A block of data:
____

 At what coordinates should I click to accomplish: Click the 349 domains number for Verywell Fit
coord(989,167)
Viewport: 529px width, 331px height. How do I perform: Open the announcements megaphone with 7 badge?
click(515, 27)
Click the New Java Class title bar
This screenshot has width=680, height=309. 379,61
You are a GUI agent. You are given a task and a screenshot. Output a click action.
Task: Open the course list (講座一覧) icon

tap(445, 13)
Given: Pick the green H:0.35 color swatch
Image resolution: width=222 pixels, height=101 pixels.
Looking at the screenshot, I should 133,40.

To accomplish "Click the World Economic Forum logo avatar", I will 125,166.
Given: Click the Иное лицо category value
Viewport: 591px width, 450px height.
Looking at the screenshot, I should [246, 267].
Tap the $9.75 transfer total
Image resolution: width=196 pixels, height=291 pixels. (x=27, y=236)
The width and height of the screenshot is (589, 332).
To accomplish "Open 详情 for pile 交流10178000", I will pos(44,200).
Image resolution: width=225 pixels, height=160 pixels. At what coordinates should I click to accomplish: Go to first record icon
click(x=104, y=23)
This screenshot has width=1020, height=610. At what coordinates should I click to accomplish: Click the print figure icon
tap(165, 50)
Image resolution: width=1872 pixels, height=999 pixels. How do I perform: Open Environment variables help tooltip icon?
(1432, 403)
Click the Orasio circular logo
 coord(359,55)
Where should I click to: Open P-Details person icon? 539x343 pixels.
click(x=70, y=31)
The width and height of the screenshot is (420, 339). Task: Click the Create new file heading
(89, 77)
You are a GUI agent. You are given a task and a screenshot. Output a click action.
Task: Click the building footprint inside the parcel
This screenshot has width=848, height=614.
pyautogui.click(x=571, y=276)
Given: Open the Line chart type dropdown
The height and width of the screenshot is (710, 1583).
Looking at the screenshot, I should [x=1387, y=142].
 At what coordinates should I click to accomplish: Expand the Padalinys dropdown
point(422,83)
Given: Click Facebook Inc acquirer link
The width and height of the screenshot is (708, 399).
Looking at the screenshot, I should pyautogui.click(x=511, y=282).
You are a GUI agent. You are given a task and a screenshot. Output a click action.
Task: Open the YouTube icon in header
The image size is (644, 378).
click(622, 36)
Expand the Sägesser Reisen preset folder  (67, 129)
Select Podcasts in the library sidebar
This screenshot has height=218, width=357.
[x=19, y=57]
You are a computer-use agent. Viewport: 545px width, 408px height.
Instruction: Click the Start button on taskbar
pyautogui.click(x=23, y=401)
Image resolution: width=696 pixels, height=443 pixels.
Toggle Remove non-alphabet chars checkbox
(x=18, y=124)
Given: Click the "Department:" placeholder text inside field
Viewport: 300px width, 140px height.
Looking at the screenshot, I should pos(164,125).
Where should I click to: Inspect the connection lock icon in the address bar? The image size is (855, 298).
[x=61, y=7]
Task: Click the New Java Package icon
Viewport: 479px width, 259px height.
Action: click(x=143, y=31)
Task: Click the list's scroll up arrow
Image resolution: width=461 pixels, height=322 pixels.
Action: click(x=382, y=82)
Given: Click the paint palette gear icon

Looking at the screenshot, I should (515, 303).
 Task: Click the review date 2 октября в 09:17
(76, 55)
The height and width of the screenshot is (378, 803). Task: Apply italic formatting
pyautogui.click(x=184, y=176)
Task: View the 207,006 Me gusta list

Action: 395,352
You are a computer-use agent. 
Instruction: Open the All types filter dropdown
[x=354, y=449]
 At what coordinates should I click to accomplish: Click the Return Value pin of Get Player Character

____

◆ Exercise requirements ◆
Reproduce all of the data above line for line, with no changes.

◆ Complete answer ◆
 At what coordinates should I click to accomplish: Click the 349 domains number for Verywell Fit
coord(989,167)
Viewport: 529px width, 331px height. How do I perform: Open the announcements megaphone with 7 badge?
click(515, 27)
Click the New Java Class title bar
This screenshot has width=680, height=309. 379,61
You are a GUI agent. You are given a task and a screenshot. Output a click action.
Task: Open the course list (講座一覧) icon

tap(445, 13)
Given: Pick the green H:0.35 color swatch
Image resolution: width=222 pixels, height=101 pixels.
Looking at the screenshot, I should 133,40.

To accomplish "Click the World Economic Forum logo avatar", I will 125,166.
Given: Click the Иное лицо category value
Viewport: 591px width, 450px height.
Looking at the screenshot, I should [246, 267].
Tap the $9.75 transfer total
Image resolution: width=196 pixels, height=291 pixels. (x=27, y=236)
The width and height of the screenshot is (589, 332).
To accomplish "Open 详情 for pile 交流10178000", I will pos(44,200).
Image resolution: width=225 pixels, height=160 pixels. At what coordinates should I click to accomplish: Go to first record icon
click(x=104, y=23)
This screenshot has width=1020, height=610. At what coordinates should I click to accomplish: Click the print figure icon
tap(165, 50)
Image resolution: width=1872 pixels, height=999 pixels. How do I perform: Open Environment variables help tooltip icon?
(1432, 403)
Click the Orasio circular logo
 coord(359,55)
Where should I click to: Open P-Details person icon? 539x343 pixels.
click(x=70, y=31)
The width and height of the screenshot is (420, 339). Task: Click the Create new file heading
(89, 77)
You are a GUI agent. You are given a task and a screenshot. Output a click action.
Task: Click the building footprint inside the parcel
This screenshot has width=848, height=614.
pyautogui.click(x=571, y=276)
Given: Open the Line chart type dropdown
The height and width of the screenshot is (710, 1583).
Looking at the screenshot, I should [x=1387, y=142].
 At what coordinates should I click to accomplish: Expand the Padalinys dropdown
point(422,83)
Given: Click Facebook Inc acquirer link
The width and height of the screenshot is (708, 399).
Looking at the screenshot, I should pyautogui.click(x=511, y=282).
You are a GUI agent. You are given a task and a screenshot. Output a click action.
Task: Open the YouTube icon in header
The image size is (644, 378).
click(622, 36)
Expand the Sägesser Reisen preset folder  (67, 129)
Select Podcasts in the library sidebar
This screenshot has height=218, width=357.
[x=19, y=57]
You are a computer-use agent. Viewport: 545px width, 408px height.
Instruction: Click the Start button on taskbar
pyautogui.click(x=23, y=401)
Image resolution: width=696 pixels, height=443 pixels.
Toggle Remove non-alphabet chars checkbox
(x=18, y=124)
Given: Click the "Department:" placeholder text inside field
Viewport: 300px width, 140px height.
Looking at the screenshot, I should pos(164,125).
Where should I click to: Inspect the connection lock icon in the address bar? The image size is (855, 298).
[x=61, y=7]
Task: Click the New Java Package icon
Viewport: 479px width, 259px height.
Action: click(x=143, y=31)
Task: Click the list's scroll up arrow
Image resolution: width=461 pixels, height=322 pixels.
Action: click(x=382, y=82)
Given: Click the paint palette gear icon

Looking at the screenshot, I should (515, 303).
 Task: Click the review date 2 октября в 09:17
(76, 55)
The height and width of the screenshot is (378, 803). Task: Apply italic formatting
pyautogui.click(x=184, y=176)
Task: View the 207,006 Me gusta list

Action: 395,352
You are a computer-use agent. 
Instruction: Open the All types filter dropdown
[x=354, y=449]
 At what coordinates should I click to accomplish: Click the Return Value pin of Get Player Character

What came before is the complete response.